Stats and bitz: It's not only a mad world, it's also that time of year again. The European Court of Auditors has refused to sign off on the EU's accounts - for the 13th year in a row - because, it says, there is £13 billion unaccounted for. In the meantime, £14.5 billion has been spent on an EU study this year to investigate reducing its administration costs.

Egyptians, Indians and Turks search for "sex" on Google more than any other nationality. "Hitler" is most popular in Germany, Austria and Mexico; "Nazi" in Chile, Australia and Britain. "David Beckham" gets most hits in Venezuela. (Reuters, October 2007).

 

UUU

You may well have heard or been following the tribulations of Gillian Gibbons, the 56-year-old English-teacher in Khartoum, Sudan, who was jailed after her class was allowed to name a teddy bear Muhammad. On Friday night editorial staff at The Nation were receiving wild rumours from around the planet.

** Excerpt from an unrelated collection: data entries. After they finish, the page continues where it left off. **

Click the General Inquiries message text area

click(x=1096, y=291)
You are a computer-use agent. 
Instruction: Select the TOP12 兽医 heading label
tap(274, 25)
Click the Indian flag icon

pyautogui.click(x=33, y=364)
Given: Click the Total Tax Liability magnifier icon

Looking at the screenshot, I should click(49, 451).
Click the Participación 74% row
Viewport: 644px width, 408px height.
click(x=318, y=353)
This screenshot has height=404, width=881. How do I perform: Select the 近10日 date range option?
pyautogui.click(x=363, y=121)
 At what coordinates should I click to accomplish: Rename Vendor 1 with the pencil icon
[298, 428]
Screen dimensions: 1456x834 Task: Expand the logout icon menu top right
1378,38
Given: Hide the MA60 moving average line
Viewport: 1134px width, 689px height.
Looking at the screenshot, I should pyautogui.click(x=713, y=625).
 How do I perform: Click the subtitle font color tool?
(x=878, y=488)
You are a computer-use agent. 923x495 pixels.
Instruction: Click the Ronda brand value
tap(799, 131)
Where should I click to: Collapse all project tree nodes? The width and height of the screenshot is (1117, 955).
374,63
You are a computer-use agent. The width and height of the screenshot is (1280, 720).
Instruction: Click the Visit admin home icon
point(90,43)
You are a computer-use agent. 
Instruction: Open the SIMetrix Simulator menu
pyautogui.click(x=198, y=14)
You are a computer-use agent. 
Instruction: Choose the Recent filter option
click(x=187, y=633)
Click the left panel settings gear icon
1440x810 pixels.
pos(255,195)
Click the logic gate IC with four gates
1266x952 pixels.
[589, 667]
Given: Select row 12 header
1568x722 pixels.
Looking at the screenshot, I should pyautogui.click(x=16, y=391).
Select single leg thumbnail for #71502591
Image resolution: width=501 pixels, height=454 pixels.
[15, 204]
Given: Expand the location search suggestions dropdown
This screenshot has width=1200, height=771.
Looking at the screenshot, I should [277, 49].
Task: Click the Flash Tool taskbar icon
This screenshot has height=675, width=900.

The teacher has been released, but the teddy bear has been given 60 lashes.

The teddy bear was being dragged through the streets of Khartoum behind a camel through a crowd of excitable imams.

The bear had been kidnapped by religious extremists who sent one of the teddy bear's ears in an envelope to the British Embassy in Khartoum with a note saying: "Pay up, or Pooh gets it, inshallah".

Teddy is now on the run: he's fled to Chad, where he's forming a rebel group of oppressed bears who are planning a coup.

The teddy is undergoing counselling.

Gibbons will be out in five days and have a book out by Christmas tentatively entitled "The Teddy Bears' Nitpick".